Na Cimed, outra farmacêutica nacional, a produção foi acelerada em dezembro, com a suspensão das férias coletivas no período de festas. Em 2021 foram mais de 100 milhões de unidades vendidas somente para uma das marcas da empresa, o que trouxe um crescimento para todo o portfólio de antigripal de cerca de 35% no volume de vendas frente a 2020.
No ano passado, foram mais de 35 milhões de unidades vendidas para as farmácias — em dezembro, o aumento foi de 220% em comparação aos meses anteriores de 2021. “Acompanhando a alta demanda, a produção de sólidos não parou durante as festas de Natal e Ano Novo”, informou a empresa.
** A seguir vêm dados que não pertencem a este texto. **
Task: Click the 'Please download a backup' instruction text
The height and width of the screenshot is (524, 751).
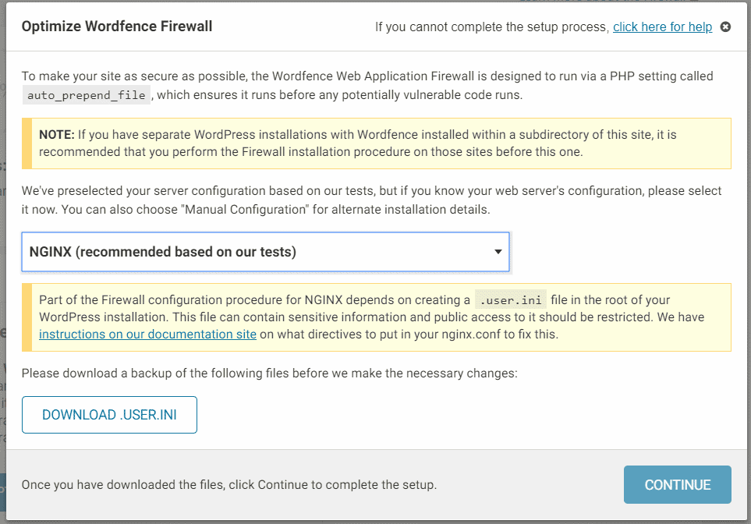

Outra corrida às farmácias foi por testes de covid. Segundo a Abrafarma, na última semana de dezembro, foram 283 mil testes de covid vendidos nas lojas associadas, bem superior à média de 80 mil a 90 mil por semana nos meses anteriores. “Na primeira semana de janeiro, isso deve ter superado os 300 mil”, diz Barreto. Apenas na quinta-feira, foram 60 mil laudos de testes emitidos — ou seja, um número próximo a média mensal.